Technical information
- Class: B1
- ERP: 3.064 kWs average 11.8 kWs peak
- HAAT: 145 metres (476 ft)
- Repeater: CJSP-FM 92.7 MHz

Links
- Webcast: Listen Live
- Website: bigcountrywindsor.com

= CJWF-FM =

Radio station in Windsor, Ontario

CJWF-FM, branded as Windsor's Big Country 95.9 & 92.7, is a Windsor, Ontario radio station owned and operated by Blackburn Radio. CJWF broadcasts a country format at 95.9 FM, with limited simulcasting in Leamington, Ontario at 92.7FM.

==History==
===Windsor's FM/Country 95-9===

Logo used from 2009 to 2010

CJWF was licensed on May 9, 2008. The station began test broadcasts on the night of September 22, 2009 in the wake of 106.7 The Fox flipping from country to rhythmic adult contemporary, along with appeals for the reporting of technical problems with reception. The station officially launched on the morning of November 16, 2009 at 8am as Windsor's FM 95.9. The first song played was "Welcome to the Future" by Brad Paisley.

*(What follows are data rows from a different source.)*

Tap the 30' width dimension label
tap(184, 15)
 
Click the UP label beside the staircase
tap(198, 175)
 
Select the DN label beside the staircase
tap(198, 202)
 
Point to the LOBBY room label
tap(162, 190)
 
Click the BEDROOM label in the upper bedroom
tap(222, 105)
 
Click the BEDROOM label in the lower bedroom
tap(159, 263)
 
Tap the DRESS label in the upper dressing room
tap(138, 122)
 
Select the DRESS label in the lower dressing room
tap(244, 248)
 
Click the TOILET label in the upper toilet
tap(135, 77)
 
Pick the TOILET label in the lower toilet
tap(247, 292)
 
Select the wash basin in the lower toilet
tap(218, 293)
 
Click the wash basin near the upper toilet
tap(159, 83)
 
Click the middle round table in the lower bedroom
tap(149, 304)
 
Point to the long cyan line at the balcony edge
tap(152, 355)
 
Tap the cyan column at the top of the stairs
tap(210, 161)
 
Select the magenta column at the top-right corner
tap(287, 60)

On September 7, 2010, the station rebranded itself as "Country 95.9, The Motor Cities Country". Later that month on September 22, 2010, the state began broadcasting station information, which can be seen on Radio Data System-enabled radios. From November 26 to December 26, 2010, the station switched to an all Christmas Country format for the holidays.

On July 31, 2012, at 5 a.m., after a mass budget cut at Blackburn Radio, sister station 92.7 Max-FM dropped its variety hits format and began simulcasting with CJWF as Windsor's' Country 95.9 & 92.7.

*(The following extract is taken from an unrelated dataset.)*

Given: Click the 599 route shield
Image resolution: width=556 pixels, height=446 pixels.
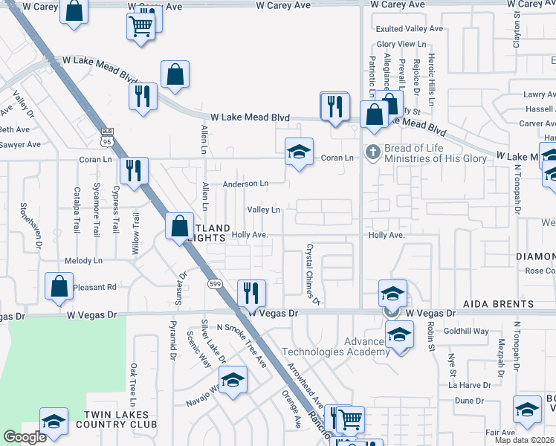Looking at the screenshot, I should [x=216, y=284].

As such, CJWF is one of two stations (the other being CFCO) heard in Detroit that plays Canadian country that is not played by stations in the United States.

On May 1, 2026, the station rebranded as Big Country 95.9 & 92.7 as well as CJSP-FM Leamington and CHOK Sarnia also changed to the Big Country branding.